• Activity
A partial copy is required: transcribe exactly the lines from the one containing "Click Configurable to 512GB or 1TB text" through the last line below, without any pictures.
** Opening Information shown block **
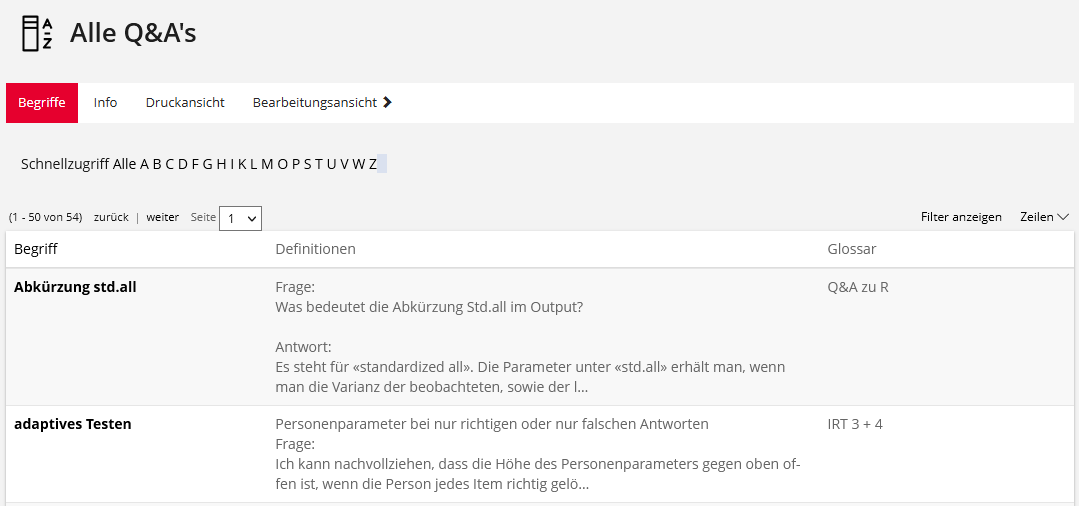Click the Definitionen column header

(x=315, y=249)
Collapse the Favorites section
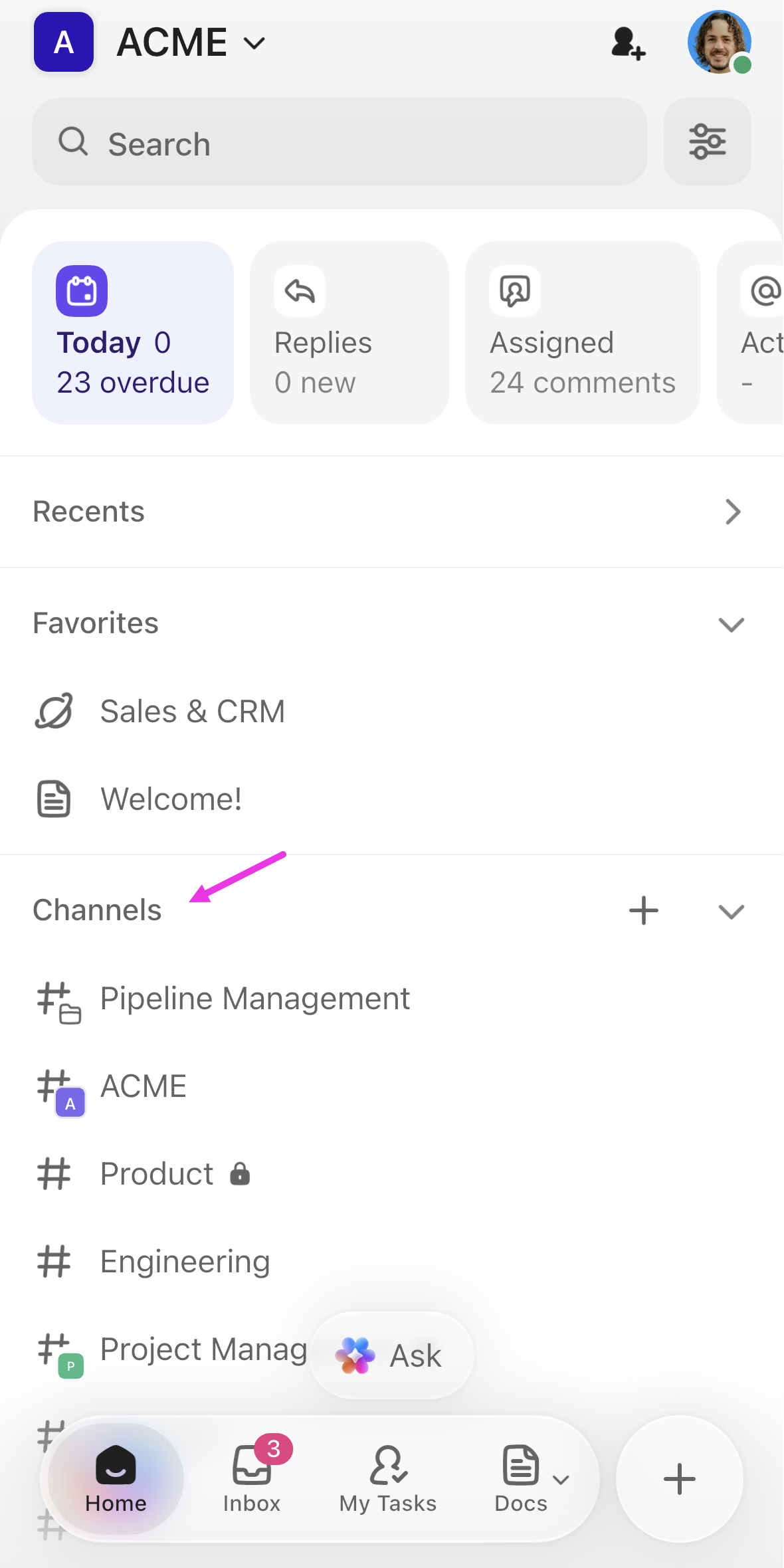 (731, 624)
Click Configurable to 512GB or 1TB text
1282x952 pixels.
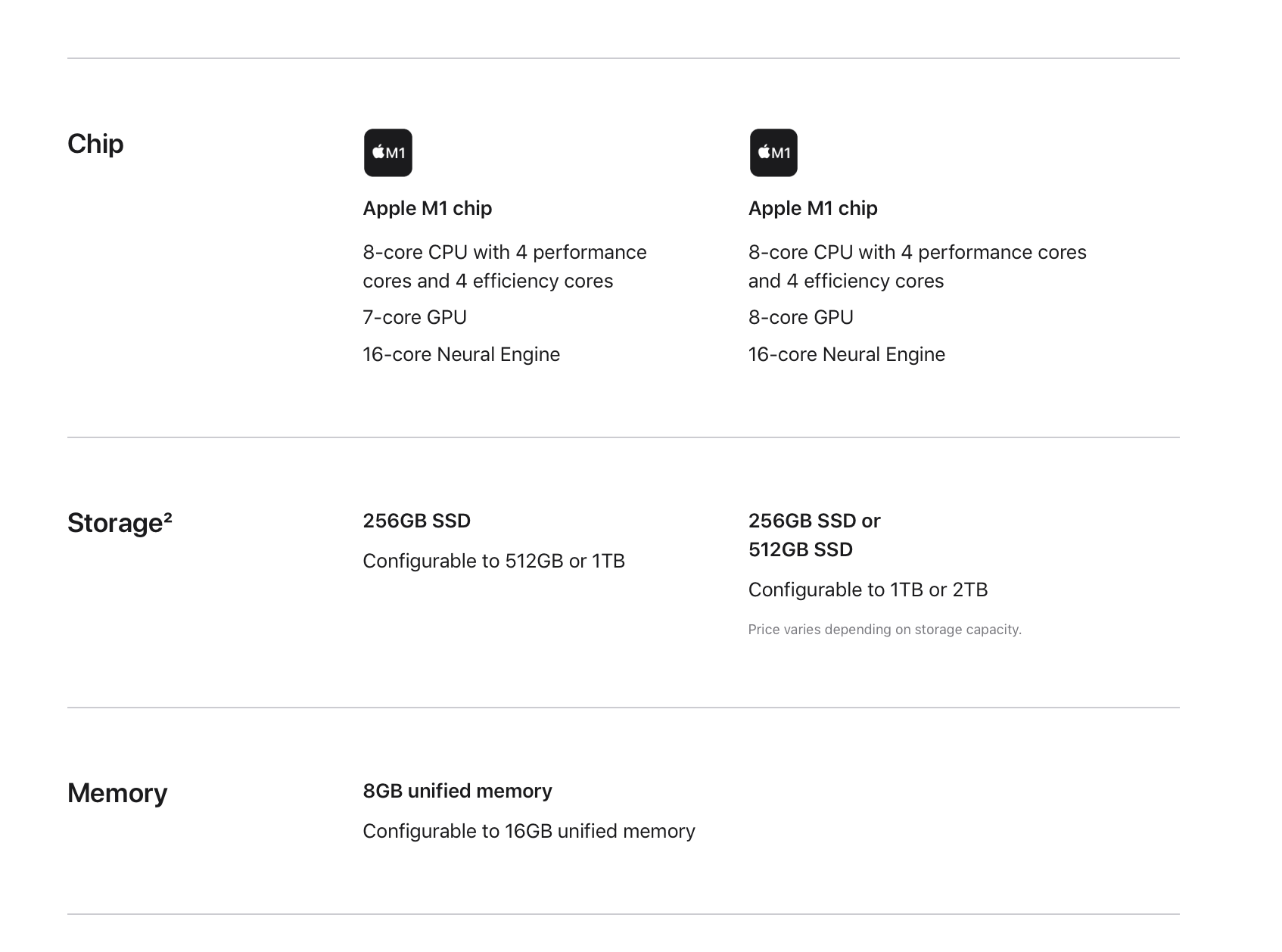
** Closing Information shown block **
• Completed exercise
Click Configurable to 512GB or 1TB text
1282x952 pixels.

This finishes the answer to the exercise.